If you have arguments with the implementation that's one thing, but what would you prefer? That the language just stay still, warts and all? Ok... well then just keep using C++03. But you probably don't want to do that, because '03 sucks, right? Ok, and what would make it better? ----> All the things they're trying to fix via C'11 through C'20...


Well, hopefully NOT like the Google Style Guide, which is pretty universally seen in the C++ community as A Bad Thing, unless you work for Google.

And as I pointed out in another comment, these additions are mostly not aimed at C++ application developers. If you don't need them (and you probably won't) then don't use them.


And as I pointed out in another comment, these additions are mostly not aimed at C++ application developers.

That's often been true in other recent C++ standards, but looking at the linked page about C++20 in particular, quite a lot of those points might reasonably appear in application code.

If you don't need them (and you probably won't) then don't use them.

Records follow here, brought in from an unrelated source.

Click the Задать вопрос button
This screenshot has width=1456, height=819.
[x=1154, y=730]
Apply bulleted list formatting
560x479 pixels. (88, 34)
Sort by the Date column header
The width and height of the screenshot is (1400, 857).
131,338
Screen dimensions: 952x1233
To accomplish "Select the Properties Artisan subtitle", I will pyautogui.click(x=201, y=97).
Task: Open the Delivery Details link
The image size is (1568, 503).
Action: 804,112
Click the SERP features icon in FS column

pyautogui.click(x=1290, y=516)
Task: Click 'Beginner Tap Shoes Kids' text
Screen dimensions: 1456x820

The trouble with this argument has always been that if your language provides a certain feature or syntax, even if you don't use it, there is no guarantee that everyone else whose code you depend on won't use it either.

Some language features are inherently contagious. If you are calling code that uses exceptions or const qualifiers or asynchronicity, you probably need to take that into account in your own code. I recognise that these aren't particularly esoteric as language features go, but I've still seen plenty of teams over the years that attempted to avoid using them in C++ based on some argument about making things too complicated, mostly with results that weren't great.

Even for new language features that are expected to be used mostly within libraries and not to be seen much in application code, you might still have to dig into the source code for a library to trace a bug or performance problem, which means in practice you still need enough awareness of the full language to do that.

Extra complexity in the design of a programming language always comes at a cost, whether or not you intend to use it. The important question is usually whether the price is worth paying.


> I've still seen plenty of teams over the years that attempted to avoid using them in C++ based on some argument about making things too complicated

Of course - the Google Style Guide being a prime example.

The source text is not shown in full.